• **Task to carry out**
List each line of the data below that contains the string "computer", treating uppercase and lowercase as different.

Target position records:
━━━━
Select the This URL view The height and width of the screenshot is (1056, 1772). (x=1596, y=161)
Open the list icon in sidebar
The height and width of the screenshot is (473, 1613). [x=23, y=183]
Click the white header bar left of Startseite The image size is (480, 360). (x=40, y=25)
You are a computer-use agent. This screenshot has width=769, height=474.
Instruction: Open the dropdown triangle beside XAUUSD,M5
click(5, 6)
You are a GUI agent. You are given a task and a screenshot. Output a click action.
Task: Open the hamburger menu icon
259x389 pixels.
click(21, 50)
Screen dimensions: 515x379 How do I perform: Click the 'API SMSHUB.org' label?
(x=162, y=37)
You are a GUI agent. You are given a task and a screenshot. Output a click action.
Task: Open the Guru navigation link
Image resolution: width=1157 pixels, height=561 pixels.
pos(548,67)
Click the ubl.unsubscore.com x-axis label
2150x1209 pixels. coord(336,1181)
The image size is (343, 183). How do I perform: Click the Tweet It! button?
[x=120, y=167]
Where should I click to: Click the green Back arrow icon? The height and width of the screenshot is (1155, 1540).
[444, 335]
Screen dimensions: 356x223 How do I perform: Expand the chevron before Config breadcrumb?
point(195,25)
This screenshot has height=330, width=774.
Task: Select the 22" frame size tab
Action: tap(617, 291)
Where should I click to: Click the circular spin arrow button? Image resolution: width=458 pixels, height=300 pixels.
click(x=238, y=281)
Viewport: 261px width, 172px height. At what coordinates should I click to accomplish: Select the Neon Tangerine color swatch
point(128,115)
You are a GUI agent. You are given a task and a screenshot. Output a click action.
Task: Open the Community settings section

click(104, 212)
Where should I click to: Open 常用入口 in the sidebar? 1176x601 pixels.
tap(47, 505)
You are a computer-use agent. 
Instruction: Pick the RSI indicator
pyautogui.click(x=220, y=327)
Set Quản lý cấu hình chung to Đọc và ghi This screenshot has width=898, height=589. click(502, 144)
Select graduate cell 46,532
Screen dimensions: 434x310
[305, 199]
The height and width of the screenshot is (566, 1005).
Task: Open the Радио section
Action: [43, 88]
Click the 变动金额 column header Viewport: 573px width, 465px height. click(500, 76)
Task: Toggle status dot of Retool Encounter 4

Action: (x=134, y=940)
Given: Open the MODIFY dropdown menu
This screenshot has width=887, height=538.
━━━━
• **Solution to the problem**
You are a computer-use agent. This screenshot has width=769, height=474.
You are a computer-use agent. 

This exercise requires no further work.